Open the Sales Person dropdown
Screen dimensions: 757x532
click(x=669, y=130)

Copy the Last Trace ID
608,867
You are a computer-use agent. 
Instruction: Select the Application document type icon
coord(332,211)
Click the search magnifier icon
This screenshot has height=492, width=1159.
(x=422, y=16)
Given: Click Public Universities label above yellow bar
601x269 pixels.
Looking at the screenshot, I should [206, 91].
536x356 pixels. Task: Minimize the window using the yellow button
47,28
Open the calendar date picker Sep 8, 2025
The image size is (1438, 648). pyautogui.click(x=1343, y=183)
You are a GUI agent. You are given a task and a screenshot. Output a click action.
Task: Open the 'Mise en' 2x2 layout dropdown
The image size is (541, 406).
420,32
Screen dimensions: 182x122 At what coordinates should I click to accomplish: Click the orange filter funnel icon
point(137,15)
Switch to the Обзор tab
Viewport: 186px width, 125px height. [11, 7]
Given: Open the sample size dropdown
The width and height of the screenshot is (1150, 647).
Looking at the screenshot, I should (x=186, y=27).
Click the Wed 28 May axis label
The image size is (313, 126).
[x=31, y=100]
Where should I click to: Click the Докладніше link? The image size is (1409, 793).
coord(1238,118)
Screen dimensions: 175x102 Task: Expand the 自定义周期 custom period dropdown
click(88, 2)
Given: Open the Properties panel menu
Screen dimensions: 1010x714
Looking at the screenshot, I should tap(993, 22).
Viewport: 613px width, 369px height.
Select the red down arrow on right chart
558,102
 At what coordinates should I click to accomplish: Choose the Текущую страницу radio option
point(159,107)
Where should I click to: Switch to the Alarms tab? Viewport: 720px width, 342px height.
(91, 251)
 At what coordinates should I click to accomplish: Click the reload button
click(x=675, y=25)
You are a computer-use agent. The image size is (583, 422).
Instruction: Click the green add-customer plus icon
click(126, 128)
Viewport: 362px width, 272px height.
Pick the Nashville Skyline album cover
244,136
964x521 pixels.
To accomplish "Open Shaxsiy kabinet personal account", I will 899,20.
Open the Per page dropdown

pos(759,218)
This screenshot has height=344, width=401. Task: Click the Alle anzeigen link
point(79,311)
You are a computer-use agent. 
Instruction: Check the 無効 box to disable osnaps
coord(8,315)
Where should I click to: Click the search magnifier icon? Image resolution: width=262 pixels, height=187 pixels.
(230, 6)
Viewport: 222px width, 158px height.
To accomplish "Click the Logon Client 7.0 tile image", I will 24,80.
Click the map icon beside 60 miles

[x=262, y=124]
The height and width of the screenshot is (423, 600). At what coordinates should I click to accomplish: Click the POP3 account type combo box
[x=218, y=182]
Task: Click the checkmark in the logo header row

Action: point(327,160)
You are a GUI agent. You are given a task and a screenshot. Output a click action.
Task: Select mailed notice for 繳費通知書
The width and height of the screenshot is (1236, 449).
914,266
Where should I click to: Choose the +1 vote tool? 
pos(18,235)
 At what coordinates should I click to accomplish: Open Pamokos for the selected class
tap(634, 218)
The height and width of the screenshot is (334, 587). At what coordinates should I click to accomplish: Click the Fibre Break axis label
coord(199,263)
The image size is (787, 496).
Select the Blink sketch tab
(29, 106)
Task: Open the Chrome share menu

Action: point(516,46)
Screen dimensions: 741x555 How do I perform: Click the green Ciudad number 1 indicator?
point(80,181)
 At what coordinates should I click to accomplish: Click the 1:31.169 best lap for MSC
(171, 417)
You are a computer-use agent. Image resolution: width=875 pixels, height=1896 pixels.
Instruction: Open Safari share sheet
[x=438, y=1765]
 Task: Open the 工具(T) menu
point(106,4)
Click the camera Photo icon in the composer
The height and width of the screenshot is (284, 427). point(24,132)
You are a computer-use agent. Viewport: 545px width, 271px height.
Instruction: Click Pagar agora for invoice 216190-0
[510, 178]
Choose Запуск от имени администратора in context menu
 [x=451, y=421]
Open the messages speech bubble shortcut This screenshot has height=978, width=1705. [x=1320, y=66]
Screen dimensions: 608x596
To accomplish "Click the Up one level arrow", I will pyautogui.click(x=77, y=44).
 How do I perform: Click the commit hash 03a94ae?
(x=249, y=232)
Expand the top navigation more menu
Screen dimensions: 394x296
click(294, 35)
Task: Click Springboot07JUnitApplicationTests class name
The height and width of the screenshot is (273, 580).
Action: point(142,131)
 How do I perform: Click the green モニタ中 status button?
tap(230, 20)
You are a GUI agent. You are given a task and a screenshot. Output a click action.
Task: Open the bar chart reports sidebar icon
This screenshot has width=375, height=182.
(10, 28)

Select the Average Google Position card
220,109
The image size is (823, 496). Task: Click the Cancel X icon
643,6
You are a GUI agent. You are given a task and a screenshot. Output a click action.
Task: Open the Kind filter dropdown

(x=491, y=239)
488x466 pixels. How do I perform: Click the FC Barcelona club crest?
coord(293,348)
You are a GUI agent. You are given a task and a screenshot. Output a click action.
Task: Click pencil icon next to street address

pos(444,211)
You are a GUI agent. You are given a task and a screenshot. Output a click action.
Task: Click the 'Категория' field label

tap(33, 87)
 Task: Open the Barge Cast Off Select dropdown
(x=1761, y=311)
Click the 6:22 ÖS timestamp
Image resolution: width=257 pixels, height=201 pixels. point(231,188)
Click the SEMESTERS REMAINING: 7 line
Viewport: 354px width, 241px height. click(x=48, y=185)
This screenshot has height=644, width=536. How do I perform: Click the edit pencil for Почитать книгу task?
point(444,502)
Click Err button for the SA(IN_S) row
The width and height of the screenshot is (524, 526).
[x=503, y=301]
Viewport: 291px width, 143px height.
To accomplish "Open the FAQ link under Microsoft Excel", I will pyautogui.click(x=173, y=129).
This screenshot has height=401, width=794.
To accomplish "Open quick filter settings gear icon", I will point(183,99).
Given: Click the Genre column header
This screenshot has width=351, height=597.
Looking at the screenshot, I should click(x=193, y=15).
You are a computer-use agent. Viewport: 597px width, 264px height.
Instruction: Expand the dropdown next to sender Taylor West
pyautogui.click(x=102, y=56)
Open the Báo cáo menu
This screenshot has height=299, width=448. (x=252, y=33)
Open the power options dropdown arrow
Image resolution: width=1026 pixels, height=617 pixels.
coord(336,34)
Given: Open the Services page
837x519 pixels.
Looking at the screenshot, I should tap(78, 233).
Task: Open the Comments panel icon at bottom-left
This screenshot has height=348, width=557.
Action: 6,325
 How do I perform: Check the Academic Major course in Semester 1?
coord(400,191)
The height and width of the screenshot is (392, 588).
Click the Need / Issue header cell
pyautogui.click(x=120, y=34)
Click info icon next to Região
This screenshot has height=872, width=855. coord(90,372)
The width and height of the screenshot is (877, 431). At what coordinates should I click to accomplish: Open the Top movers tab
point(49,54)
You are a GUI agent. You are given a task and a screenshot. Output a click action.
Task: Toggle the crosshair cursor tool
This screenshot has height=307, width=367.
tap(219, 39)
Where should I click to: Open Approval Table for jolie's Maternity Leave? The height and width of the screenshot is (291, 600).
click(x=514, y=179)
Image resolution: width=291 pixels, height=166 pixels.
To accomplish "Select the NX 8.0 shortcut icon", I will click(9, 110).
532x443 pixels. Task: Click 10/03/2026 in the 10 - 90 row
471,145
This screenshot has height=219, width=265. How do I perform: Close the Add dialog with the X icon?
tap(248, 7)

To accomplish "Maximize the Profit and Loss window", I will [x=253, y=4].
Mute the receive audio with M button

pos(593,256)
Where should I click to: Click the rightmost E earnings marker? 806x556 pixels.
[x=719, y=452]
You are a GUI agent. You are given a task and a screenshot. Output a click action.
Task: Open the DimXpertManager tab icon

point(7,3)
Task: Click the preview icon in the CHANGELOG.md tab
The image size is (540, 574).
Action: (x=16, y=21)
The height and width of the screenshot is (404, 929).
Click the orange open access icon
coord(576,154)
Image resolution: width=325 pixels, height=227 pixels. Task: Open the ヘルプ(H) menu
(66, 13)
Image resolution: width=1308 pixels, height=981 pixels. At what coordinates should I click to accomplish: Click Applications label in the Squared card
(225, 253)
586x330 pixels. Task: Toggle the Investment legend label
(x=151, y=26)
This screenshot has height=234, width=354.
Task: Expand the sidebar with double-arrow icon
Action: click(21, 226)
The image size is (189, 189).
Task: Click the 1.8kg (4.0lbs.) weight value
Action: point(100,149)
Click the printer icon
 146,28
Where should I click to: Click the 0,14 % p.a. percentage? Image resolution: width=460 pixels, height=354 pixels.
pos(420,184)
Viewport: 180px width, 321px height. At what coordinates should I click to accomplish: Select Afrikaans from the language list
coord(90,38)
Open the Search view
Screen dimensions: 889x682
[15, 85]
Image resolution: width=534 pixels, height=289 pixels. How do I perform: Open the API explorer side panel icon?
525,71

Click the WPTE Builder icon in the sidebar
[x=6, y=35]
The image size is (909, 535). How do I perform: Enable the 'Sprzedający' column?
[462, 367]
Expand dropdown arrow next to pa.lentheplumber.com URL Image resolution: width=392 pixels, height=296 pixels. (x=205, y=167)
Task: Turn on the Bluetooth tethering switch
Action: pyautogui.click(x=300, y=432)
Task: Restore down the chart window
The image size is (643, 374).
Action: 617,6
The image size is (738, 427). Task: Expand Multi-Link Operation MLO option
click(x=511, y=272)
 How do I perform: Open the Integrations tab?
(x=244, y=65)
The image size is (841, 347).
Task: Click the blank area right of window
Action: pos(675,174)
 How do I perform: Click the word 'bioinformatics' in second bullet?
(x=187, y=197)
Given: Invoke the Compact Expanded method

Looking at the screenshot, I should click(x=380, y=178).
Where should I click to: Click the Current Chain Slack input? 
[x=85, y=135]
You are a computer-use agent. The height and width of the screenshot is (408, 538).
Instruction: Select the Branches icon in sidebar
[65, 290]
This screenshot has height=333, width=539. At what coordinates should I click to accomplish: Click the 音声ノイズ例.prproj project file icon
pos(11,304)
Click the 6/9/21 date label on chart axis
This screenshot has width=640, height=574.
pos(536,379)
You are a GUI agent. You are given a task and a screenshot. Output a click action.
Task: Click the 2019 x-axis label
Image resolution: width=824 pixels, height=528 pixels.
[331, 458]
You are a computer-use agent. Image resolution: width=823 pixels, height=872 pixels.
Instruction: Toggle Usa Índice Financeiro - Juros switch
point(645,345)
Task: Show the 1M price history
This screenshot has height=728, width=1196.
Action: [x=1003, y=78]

────────────────────

» **REQUIREMENT**
Working from the data above, extract solely the lines from the one containing "Click info icon next to Região" through the one containing "Image resolution: width=291", exactly as they appear, both included.

» **OUTPUT FOR THIS EXERCISE**
Click info icon next to Região
This screenshot has height=872, width=855. coord(90,372)
The width and height of the screenshot is (877, 431). At what coordinates should I click to accomplish: Open the Top movers tab
point(49,54)
You are a GUI agent. You are given a task and a screenshot. Output a click action.
Task: Toggle the crosshair cursor tool
This screenshot has height=307, width=367.
tap(219, 39)
Where should I click to: Open Approval Table for jolie's Maternity Leave? The height and width of the screenshot is (291, 600).
click(x=514, y=179)
Image resolution: width=291 pixels, height=166 pixels.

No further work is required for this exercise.